**TEXTO FORNECIDO:**

+---+

Escavando novos paradigmas

PAULO CÉSAR NASCIMENTO

Os professores Pedro Paulo Funari (à esquerda) e Andrés Zarankin: transcendendo o foco anglo-saxão (Foto: Antoninho Perri)Nas Ciências Humanas, raros são os exemplos de livros organizados por brasileiros, em língua inglesa, voltados para um público internacional. Por isso, Global Archaeological Theory, Contextual voices and contemporary thoughts (“Teoria Arqueológica Global, vozes contextuais e pensamentos contemporâneos”), que acaba de ser lançado pela editora Kluwer/Plenum, de Nova Iorque, é original e inovador. Organizado pelo professor da Universidade Estadual de Campinas (Unicamp), Pedro Paulo Funari, pelo pesquisador argentino Andrés Zarankin e pela professora norte-americana, Emily Stovel, a obra tem o mérito de ser a primeira a propor um olhar sobre a teoria arqueológica descentrado do tradicional foco anglo-saxão que permeia a grande maioria das publicações de referência no segmento. Embora nas 380 páginas do volume predominem autores latino-americanos, não se trata de uma coletânea de estudos sobre o continente e voltado para estudiosos do Brasil e de países vizinhos. Ao contrário: destinada também ao público norte-americano e europeu aborda, com pontos de vista alternativos, questões epistemológicas de fundo, de interesse e de ambição universal.

+---+

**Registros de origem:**
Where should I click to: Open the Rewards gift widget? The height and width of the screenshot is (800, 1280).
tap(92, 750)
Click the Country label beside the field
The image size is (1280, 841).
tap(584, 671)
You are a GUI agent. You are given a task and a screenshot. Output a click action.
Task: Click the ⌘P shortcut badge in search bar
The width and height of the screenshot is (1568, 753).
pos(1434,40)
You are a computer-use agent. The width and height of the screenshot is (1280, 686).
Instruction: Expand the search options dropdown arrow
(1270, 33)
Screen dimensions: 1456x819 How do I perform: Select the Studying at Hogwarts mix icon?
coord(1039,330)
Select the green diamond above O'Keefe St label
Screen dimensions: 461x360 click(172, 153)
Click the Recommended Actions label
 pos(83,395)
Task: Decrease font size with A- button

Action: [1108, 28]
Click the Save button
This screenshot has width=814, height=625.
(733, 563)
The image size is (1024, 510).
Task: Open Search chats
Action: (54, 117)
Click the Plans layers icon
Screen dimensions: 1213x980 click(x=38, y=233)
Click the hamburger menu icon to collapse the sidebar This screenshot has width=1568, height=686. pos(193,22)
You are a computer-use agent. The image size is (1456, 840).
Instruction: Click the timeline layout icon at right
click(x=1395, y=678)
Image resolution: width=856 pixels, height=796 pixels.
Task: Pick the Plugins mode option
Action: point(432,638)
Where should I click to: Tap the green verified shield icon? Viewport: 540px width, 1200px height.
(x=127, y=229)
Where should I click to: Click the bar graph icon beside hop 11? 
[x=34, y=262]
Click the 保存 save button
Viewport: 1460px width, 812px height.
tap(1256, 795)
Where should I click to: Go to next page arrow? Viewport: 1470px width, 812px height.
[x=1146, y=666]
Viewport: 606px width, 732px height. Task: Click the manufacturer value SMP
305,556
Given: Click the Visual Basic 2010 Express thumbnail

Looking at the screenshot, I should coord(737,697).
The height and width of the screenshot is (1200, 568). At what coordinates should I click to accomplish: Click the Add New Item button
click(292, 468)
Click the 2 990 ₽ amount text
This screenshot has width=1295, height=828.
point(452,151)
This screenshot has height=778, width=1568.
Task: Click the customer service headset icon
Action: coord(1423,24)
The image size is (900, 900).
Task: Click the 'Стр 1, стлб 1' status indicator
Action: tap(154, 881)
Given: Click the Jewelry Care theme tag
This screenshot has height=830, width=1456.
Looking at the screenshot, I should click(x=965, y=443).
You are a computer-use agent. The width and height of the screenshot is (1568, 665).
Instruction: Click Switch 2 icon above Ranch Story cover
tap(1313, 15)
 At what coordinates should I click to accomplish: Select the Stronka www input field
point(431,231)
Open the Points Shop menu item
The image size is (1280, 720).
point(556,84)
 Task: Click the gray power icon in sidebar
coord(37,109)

+---+

**TAREFA PROPOSTA:** Prossiga o texto sobre o livro de teoria arqueológica global a partir da última frase apresentada. A listagem não é necessária para esta atividade.

**RESULTADO DO EXERCÍCIO:**
O livro começou a ser gestado em 1998, quando Funari, com apoio da Fundação de Amparo à Pesquisa do Estado de São Paulo (Fapesp) – que também financiou parcialmente a publicação da obra – organizou a “Primeira Reunião de Teoria Arqueológica na América do Sul”, em Vitória (ES), encontro pioneiro e que originou encontros posteriores na Argentina e na Colômbia. As atas do congresso foram publicadas em português pelo Museu de Arqueologia e Etnologia da Universidade de São Paulo dois anos depois e o trabalho mostrou-se potencialmente promissor para ganhar uma versão internacional, já que, entre os autores dos papers, havia respeitados pesquisadores dos EUA e da Europa.

“A idéia da publicação de um volume em inglês encontrou boa acolhida nos Estados Unidos e na Europa, na medida em que o volume congregaria não apenas estudiosos daqueles centros, como da América Latina. O projeto do volume consistia, assim, em contar com autores dos grandes centros em diálogo com estudiosos atuantes na América Latina”, relata Funari, coordenador do Grupo de Pesquisa de Arqueologia Histórica sediado no Núcleo de Estudos Estratégicos (NEE) da Unicamp.

A obra agora publicada reúne estudos arqueológicos de 24 autores – alguns participantes dos encontros na América do Sul e outros convidados a contribuir especificamente para a publicação – e rompe com as dicotomias tradicionais, que separam os estudiosos em categorias estanques: teóricos, pré-historiadores, classicistas e arqueólogos do mundo moderno. Os editores consideram a arqueologia uma reflexão crítica sobre a cultura material, em qualquer época e lugar, e nesse sentido, preocuparam-se em reunir estudiosos e campos que, normalmente, não se comunicariam entre si.

Os organizadores propuseram cinco grandes temas: teoria arqueológica, teoria arqueológica e os métodos em ação, espaço e poder na cultura material, imagens como discurso material e construção do discurso arqueológico.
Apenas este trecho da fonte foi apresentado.